If content is encrypted between the client and the service provider's remote server (transport cryptography), then the server has an unencrypted copy. This is necessary if the data is used by the service provider (for instance, to train the software). Zero-knowledge encryption implies that the only unencrypted copy is at the client, and the server cannot decrypt the data any more easily than a monster-in-the-middle attacker.

==Patient consent==
Professional organizations generally require that scribes be used only with patient consent; some bodies may require written consent. Medics must also abide by local surveillance laws, which may criminalize recording private conversations without consent. Full information on how data is encrypted, transmitted, stored, and destroyed should be provided. In some jurisdictions, it is illegal to transmit the data to any country without equivalent privacy laws, or process or store the data there; vendors who cannot guarantee that their products won't illegally send data abroad cannot be legally used.

Some vendors collect data for reuse or resale. Medical professionals are generally considered to have a duty to review the terms and conditions of the user agreement and identify such data reuse. General practices are generally required to provide information on secondary uses to patients, allow them to opt out of secondary uses, and obtain consent for each specific secondary use. Data must only be used for agreed-upon purposes.

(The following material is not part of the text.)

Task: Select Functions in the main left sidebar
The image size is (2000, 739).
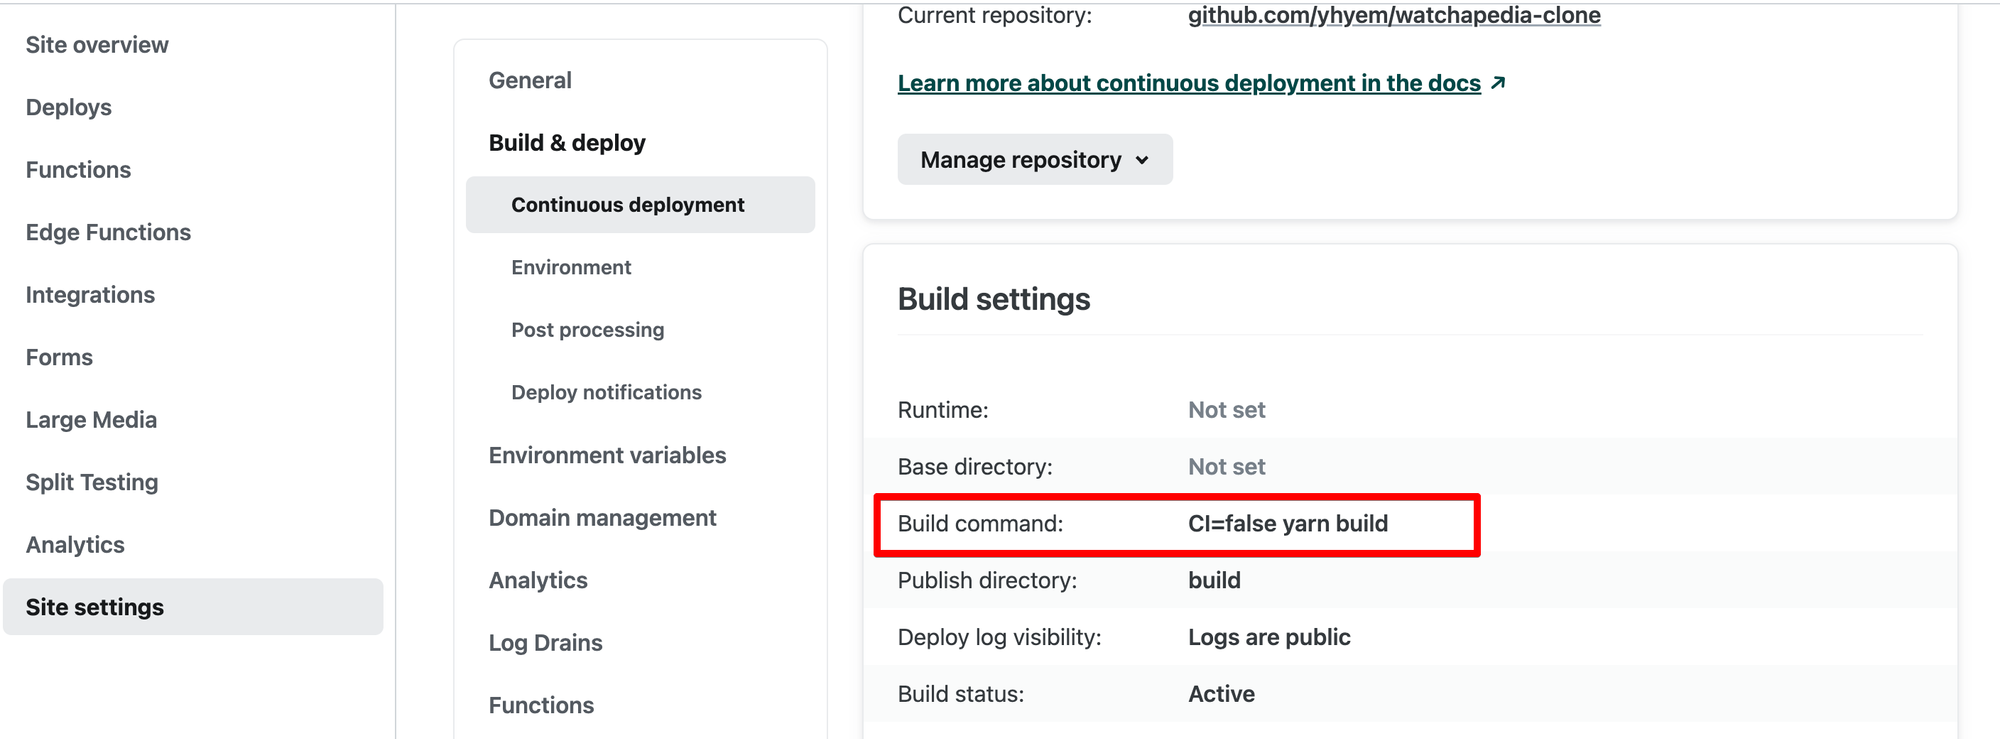Action: (x=78, y=170)
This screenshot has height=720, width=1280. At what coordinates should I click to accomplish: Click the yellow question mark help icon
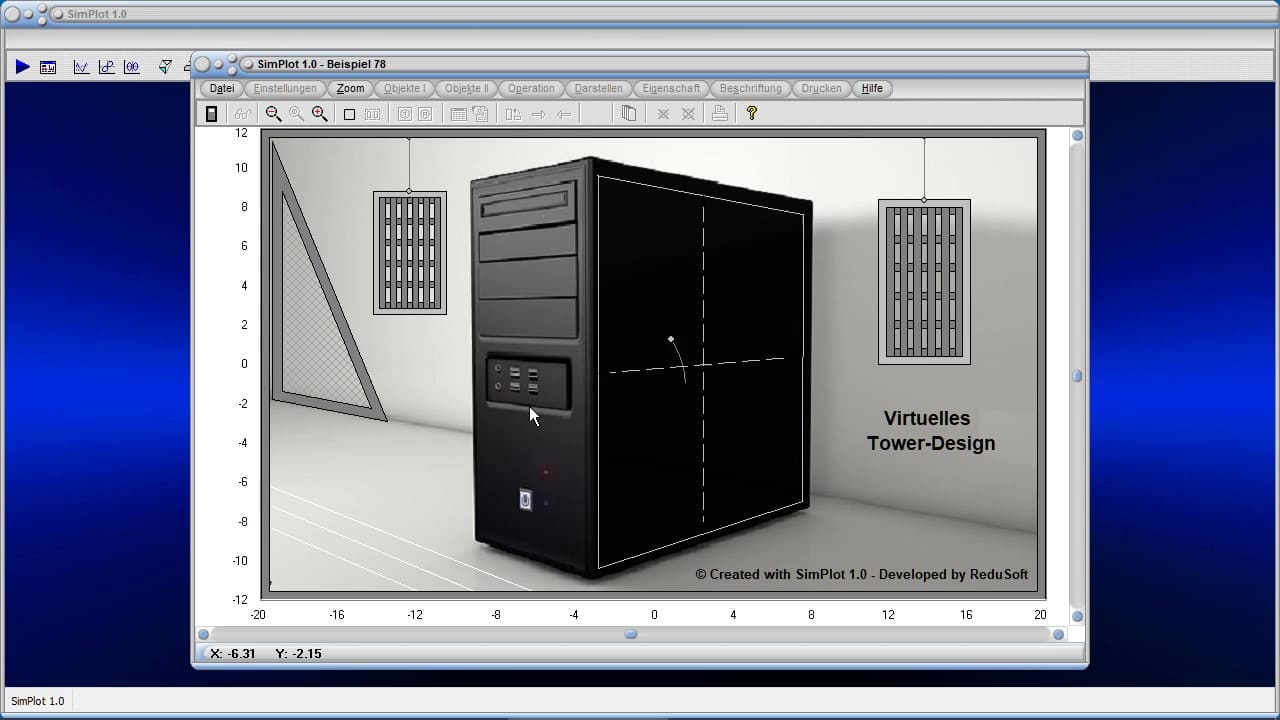(752, 114)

Sometimes, consent or pay may happen where the patient is forced to either consent to the use of an AI scribe, or pay extra for the appointment.

==Pricing==
With the exception of fully open-source programs, which are free, medical scribe computer programs are rented rather than sold ("software as a service"). As of 2024, monthly fees vary from mid-two figures to four figures, in US dollars. Some companies run on a freemium model, where a certain number of transcriptions per month are free.